La cuestión es que yo anoto esas tonterías y me entretengo en tirar de la goma. Suelo escribir un párrafo de unas veinte o treinta líneas en mi ordenador con la idea más desarrollada y la dejo en espera de que me ponga con ella algún día. A día de hoy tengo cerca de cuarenta que considero que son potencialmente buenas para que salga una historia decente, no sé si un relato más o menos largo o esa novela que me gustaría tanto escribir. Además tengo una docena más o menos escritas, algunas las terminaré y otras seguramente no. Ya se verá.

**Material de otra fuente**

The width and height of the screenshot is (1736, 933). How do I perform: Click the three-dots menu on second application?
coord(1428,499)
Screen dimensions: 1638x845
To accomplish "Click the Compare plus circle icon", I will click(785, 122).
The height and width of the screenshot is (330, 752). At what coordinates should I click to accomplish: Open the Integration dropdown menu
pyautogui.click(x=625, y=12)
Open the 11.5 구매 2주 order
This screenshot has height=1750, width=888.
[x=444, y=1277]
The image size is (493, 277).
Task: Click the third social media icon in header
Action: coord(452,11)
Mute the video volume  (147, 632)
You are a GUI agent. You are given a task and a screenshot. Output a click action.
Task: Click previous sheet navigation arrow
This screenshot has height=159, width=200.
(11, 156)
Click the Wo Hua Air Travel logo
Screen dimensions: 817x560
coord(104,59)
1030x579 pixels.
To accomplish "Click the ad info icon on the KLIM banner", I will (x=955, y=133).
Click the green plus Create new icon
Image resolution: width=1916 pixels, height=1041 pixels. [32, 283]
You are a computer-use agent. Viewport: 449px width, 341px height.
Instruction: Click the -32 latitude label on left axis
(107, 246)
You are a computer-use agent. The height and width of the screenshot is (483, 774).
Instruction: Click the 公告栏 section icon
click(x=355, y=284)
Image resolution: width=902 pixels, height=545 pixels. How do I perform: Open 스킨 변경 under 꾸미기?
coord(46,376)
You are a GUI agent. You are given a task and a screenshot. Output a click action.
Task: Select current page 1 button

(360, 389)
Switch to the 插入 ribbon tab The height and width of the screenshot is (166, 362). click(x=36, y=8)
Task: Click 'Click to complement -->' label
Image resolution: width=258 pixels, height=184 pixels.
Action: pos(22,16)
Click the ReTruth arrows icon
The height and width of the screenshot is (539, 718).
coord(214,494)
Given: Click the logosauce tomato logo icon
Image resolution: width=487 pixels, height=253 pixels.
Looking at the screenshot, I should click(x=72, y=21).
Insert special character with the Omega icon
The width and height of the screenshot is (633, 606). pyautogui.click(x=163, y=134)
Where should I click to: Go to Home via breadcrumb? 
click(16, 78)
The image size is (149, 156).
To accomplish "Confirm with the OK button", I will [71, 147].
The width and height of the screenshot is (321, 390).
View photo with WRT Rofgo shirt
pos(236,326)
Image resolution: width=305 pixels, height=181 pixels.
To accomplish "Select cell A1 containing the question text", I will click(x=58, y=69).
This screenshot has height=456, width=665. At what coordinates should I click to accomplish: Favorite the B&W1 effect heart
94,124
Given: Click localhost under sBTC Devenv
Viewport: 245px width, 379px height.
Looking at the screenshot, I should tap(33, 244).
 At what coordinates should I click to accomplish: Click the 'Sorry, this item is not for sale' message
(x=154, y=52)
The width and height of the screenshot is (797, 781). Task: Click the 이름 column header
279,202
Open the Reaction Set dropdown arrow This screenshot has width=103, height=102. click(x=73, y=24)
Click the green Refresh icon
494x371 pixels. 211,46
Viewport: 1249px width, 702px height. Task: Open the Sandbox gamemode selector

En otras ocasiones suelo leer noticias que son historias de terror de por sí. Y las guardo. Desgraciadamente el mundo está lleno de sucesos horribles. No las puedo guardar todas y tampoco quiero ni tendría ningún sentido. No puedo dejar escapar la ocasión de profundizar algo más en alguno de esos sucesos y, si es posible, llevarlo todavía más al extremo intentando alejarlo de esa realidad. Lo que escribo pretende alejar al lector de lo que está ahí afuera, que es mucho peor. No se trata de una morbosidad gratuita, pero no quiero venderle a nadie que esto es una reflexión de la condición humana más cruenta. Ojalá las historias de terror solamente estuvieran en los libros y el mundo fuera un lugar precioso donde la humanidad buscara un horizonte común de paz, amor y cerveza gratis. Pero vivimos en un mundo muchas veces repugnante. Cuando me dicen que hay que pensar en lo bellas que son las montañas, el mar, las nubes, las plantas y los animalitos, se me ocurre decir que esa observación es la prueba evidente de que el problema es el ser humano. Estas historias son de seres humanos. Aunque alguna cosa rara sale también. Pero al final, esos seres, por muy deformes que sean, también son personas. La belleza del mundo potencia su horror. Aunque puede que en alguna historia meta alguna ardilla mutante. Solamente por probar a ver qué tal. Luego la tiraré a la basura.